Exercise goal: Once you reach the line containing "How do I perform: Select", return it and every line after it exactly, through the end of the records below, with no pictures.
*** Opening of Recorded information ***
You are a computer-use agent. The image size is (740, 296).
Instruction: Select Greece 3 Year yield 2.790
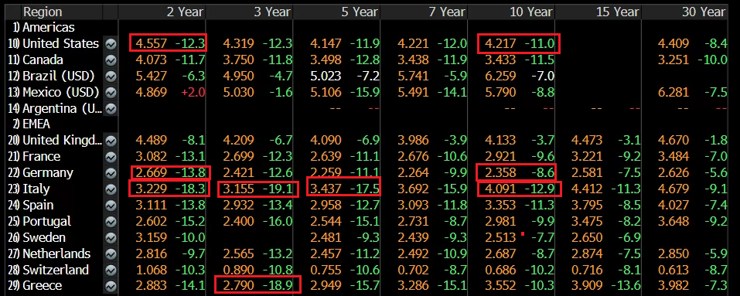pyautogui.click(x=239, y=286)

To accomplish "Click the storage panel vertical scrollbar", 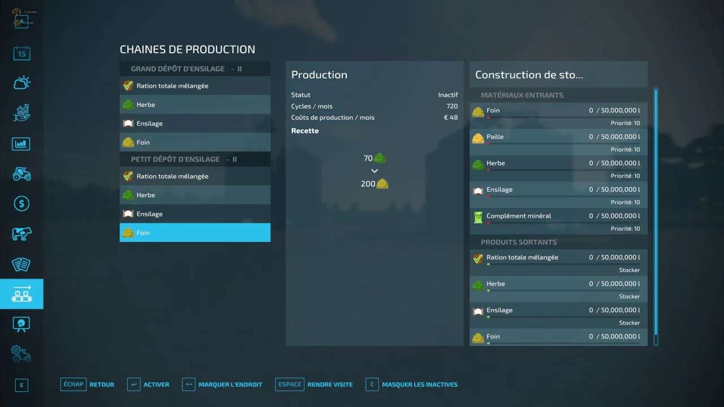I will tap(656, 215).
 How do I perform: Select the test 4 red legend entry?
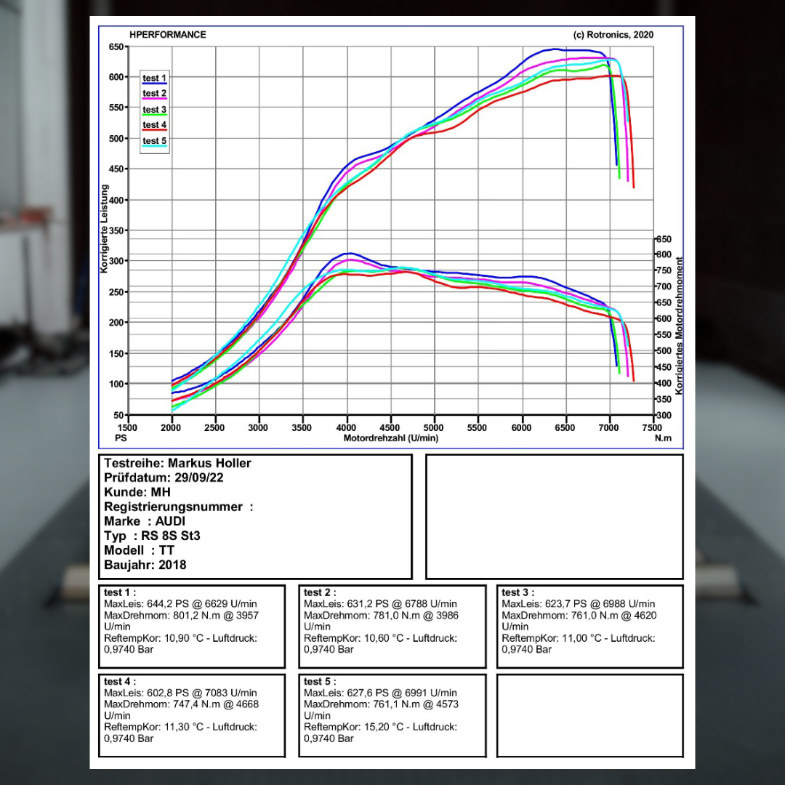(x=154, y=125)
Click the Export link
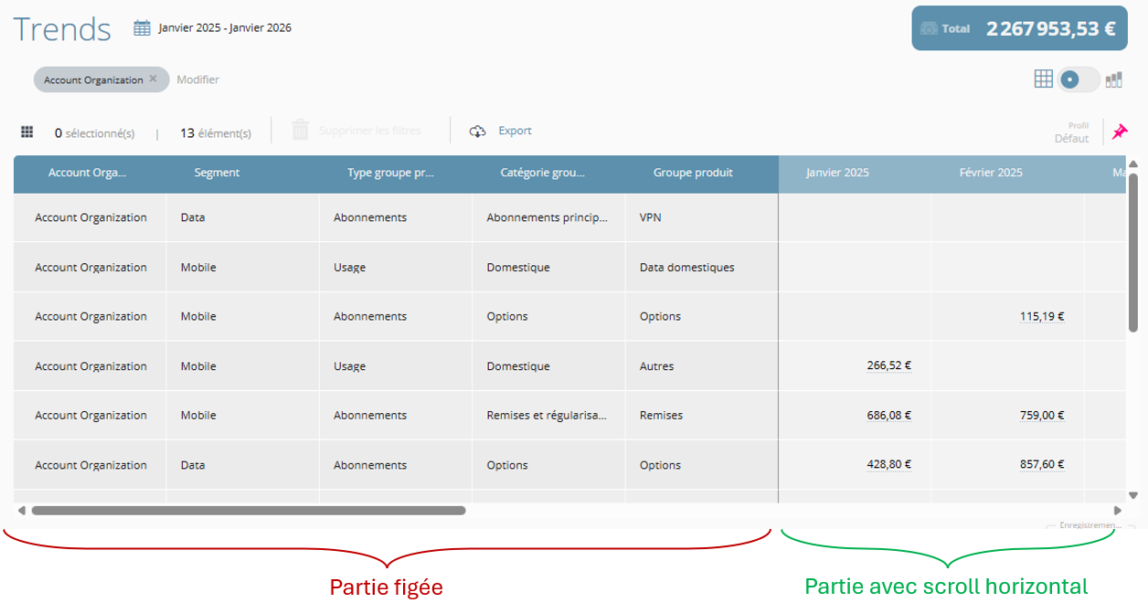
*** Close of Recorded information ***
Your response:
 How do I perform: Select the test 4 red legend entry?
(x=154, y=125)
Click the Export link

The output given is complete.